■ Data in this exercise
———

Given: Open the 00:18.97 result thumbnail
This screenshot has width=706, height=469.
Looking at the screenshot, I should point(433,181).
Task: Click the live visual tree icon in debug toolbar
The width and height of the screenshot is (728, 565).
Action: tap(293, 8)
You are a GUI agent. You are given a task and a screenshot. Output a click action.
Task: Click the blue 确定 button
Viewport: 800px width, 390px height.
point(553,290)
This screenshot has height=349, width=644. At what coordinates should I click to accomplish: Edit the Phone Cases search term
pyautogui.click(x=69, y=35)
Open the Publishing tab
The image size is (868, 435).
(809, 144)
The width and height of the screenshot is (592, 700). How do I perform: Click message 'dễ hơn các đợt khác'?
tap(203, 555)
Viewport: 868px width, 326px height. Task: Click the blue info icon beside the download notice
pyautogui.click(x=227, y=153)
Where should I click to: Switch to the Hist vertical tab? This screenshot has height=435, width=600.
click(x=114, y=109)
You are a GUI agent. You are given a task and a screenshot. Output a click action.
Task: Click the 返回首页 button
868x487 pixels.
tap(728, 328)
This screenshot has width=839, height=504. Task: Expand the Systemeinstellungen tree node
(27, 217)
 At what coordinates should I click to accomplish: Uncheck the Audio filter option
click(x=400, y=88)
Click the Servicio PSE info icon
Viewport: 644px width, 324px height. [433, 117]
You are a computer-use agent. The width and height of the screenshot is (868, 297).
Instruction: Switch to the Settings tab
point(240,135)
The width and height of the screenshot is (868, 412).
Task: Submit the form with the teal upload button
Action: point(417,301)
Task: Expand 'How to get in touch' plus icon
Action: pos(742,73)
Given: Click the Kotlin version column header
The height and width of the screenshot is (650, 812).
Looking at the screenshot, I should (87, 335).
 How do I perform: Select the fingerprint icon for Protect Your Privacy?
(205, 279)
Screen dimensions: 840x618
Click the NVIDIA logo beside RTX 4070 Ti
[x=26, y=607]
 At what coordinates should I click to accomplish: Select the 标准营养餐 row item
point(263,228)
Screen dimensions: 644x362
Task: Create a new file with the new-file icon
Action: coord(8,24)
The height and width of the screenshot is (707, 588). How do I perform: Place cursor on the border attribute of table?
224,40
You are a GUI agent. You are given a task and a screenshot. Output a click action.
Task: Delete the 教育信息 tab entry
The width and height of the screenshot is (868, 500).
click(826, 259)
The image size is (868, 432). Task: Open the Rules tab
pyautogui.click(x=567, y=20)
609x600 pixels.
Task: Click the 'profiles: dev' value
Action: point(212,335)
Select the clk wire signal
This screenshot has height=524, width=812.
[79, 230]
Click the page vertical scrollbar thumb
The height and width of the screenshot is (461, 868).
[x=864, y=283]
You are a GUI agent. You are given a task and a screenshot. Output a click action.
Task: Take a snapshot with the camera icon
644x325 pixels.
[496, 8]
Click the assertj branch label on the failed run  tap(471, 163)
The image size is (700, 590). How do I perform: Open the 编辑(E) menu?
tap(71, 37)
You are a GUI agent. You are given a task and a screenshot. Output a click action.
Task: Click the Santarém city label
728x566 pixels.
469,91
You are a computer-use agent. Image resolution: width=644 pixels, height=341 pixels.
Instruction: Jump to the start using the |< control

———

■ Instructions to follow
Give each entry again, spelled exactly as shown.

■ Problem solution
Given: Open the 00:18.97 result thumbnail
This screenshot has width=706, height=469.
Looking at the screenshot, I should point(433,181).
Task: Click the live visual tree icon in debug toolbar
The width and height of the screenshot is (728, 565).
Action: tap(293, 8)
You are a GUI agent. You are given a task and a screenshot. Output a click action.
Task: Click the blue 确定 button
Viewport: 800px width, 390px height.
point(553,290)
This screenshot has height=349, width=644. At what coordinates should I click to accomplish: Edit the Phone Cases search term
pyautogui.click(x=69, y=35)
Open the Publishing tab
The image size is (868, 435).
(809, 144)
The width and height of the screenshot is (592, 700). How do I perform: Click message 'dễ hơn các đợt khác'?
tap(203, 555)
Viewport: 868px width, 326px height. Task: Click the blue info icon beside the download notice
pyautogui.click(x=227, y=153)
Where should I click to: Switch to the Hist vertical tab? This screenshot has height=435, width=600.
click(x=114, y=109)
You are a GUI agent. You are given a task and a screenshot. Output a click action.
Task: Click the 返回首页 button
868x487 pixels.
tap(728, 328)
This screenshot has width=839, height=504. Task: Expand the Systemeinstellungen tree node
(27, 217)
 At what coordinates should I click to accomplish: Uncheck the Audio filter option
click(x=400, y=88)
Click the Servicio PSE info icon
Viewport: 644px width, 324px height. [433, 117]
You are a computer-use agent. The width and height of the screenshot is (868, 297).
Instruction: Switch to the Settings tab
point(240,135)
The width and height of the screenshot is (868, 412).
Task: Submit the form with the teal upload button
Action: point(417,301)
Task: Expand 'How to get in touch' plus icon
Action: pos(742,73)
Given: Click the Kotlin version column header
The height and width of the screenshot is (650, 812).
Looking at the screenshot, I should (87, 335).
 How do I perform: Select the fingerprint icon for Protect Your Privacy?
(205, 279)
Screen dimensions: 840x618
Click the NVIDIA logo beside RTX 4070 Ti
[x=26, y=607]
 At what coordinates should I click to accomplish: Select the 标准营养餐 row item
point(263,228)
Screen dimensions: 644x362
Task: Create a new file with the new-file icon
Action: coord(8,24)
The height and width of the screenshot is (707, 588). How do I perform: Place cursor on the border attribute of table?
224,40
You are a GUI agent. You are given a task and a screenshot. Output a click action.
Task: Delete the 教育信息 tab entry
The width and height of the screenshot is (868, 500).
click(826, 259)
The image size is (868, 432). Task: Open the Rules tab
pyautogui.click(x=567, y=20)
609x600 pixels.
Task: Click the 'profiles: dev' value
Action: point(212,335)
Select the clk wire signal
This screenshot has height=524, width=812.
[79, 230]
Click the page vertical scrollbar thumb
The height and width of the screenshot is (461, 868).
[x=864, y=283]
You are a GUI agent. You are given a task and a screenshot. Output a click action.
Task: Take a snapshot with the camera icon
644x325 pixels.
[496, 8]
Click the assertj branch label on the failed run  tap(471, 163)
The image size is (700, 590). How do I perform: Open the 编辑(E) menu?
tap(71, 37)
You are a GUI agent. You are given a task and a screenshot. Output a click action.
Task: Click the Santarém city label
728x566 pixels.
469,91
You are a computer-use agent. Image resolution: width=644 pixels, height=341 pixels.
Instruction: Jump to the start using the |< control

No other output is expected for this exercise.